I collected anything that was of value from our undying friendship, and burned anything that reminded me of her sickly frame - the dozens of fitness magazines, the laxatives, the cotton balls.

Then her mother took me to the funeral home.

The person lying in the coffin wasn't her. It was a disease. A disease that had personified itself in her.

We tried our hardest to make her beautiful for this moment. We braided her falling hair carefully and cleaned her body.

I dressed her in the Wonder Woman costume she kept in her top drawer.

It was too big, but neither of us were bothered by the ill fit. The memories were there and I wanted her to take them to wherever she was going.

And today, I want you to know that there's one thing the disease didn't kill - her spirit.
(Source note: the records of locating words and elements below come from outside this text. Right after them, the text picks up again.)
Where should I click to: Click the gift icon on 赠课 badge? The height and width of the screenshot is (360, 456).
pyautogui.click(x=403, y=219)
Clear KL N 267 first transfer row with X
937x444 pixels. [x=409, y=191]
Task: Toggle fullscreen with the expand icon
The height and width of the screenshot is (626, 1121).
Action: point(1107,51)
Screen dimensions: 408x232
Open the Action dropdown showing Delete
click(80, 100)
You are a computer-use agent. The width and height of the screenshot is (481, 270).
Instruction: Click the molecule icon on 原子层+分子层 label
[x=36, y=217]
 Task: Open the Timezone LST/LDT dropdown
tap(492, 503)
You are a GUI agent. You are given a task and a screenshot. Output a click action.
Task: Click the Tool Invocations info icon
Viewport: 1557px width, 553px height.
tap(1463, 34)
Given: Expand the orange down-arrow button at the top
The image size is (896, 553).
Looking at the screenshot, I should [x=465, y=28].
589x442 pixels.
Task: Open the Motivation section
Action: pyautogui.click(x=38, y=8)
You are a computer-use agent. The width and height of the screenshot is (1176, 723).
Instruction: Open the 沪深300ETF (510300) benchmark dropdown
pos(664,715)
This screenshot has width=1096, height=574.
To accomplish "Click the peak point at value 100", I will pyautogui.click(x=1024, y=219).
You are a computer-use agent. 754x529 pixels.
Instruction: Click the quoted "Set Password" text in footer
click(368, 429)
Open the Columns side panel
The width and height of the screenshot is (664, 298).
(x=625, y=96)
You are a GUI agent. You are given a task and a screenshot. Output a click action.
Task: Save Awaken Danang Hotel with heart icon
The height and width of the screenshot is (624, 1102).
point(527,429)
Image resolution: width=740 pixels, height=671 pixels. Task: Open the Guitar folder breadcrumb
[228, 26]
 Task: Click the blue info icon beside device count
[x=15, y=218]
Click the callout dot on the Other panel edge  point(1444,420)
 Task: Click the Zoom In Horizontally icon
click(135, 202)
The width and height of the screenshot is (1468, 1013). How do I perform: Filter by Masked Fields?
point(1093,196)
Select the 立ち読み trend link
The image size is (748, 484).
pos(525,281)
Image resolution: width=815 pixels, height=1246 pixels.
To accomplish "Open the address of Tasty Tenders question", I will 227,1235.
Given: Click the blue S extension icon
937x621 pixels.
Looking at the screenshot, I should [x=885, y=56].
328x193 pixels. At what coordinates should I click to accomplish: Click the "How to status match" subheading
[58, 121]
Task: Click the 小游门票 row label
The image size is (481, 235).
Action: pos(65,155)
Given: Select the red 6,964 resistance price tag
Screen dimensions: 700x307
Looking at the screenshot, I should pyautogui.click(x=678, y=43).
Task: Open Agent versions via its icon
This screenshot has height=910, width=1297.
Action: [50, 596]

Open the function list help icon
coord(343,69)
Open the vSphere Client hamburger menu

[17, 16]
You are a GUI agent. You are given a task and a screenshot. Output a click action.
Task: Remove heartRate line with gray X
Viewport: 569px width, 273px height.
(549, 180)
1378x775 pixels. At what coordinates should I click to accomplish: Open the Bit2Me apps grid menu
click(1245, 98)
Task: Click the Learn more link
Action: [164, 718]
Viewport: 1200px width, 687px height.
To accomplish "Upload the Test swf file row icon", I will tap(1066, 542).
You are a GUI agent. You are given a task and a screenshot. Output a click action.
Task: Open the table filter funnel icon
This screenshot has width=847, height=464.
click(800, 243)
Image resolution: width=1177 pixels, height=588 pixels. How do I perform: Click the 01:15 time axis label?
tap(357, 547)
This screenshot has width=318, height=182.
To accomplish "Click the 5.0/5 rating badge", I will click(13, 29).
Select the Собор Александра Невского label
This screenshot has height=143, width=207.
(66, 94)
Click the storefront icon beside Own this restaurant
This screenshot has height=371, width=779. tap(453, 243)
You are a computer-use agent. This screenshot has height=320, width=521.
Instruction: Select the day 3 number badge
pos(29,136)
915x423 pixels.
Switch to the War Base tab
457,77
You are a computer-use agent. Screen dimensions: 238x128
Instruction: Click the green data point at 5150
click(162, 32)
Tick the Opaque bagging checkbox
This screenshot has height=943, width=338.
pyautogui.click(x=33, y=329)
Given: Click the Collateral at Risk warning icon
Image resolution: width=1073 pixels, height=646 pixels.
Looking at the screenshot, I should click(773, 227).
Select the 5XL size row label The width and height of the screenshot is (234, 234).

Even in her weekend emails, I could tell she was still there.

All the emojis, the bad spelling and the exaggerated stories of birds pooping on people - she was still there.

She is still here, watching over us, laughing and clapping us on the back and urging us to live in her stead.

Sure, she got some things wrong, but she never dwelled on bad speeches or slips of the tongue.

She moved on and I bet she wants us to, too.

Thank you all very, very much for coming. Mariette would appreciate it.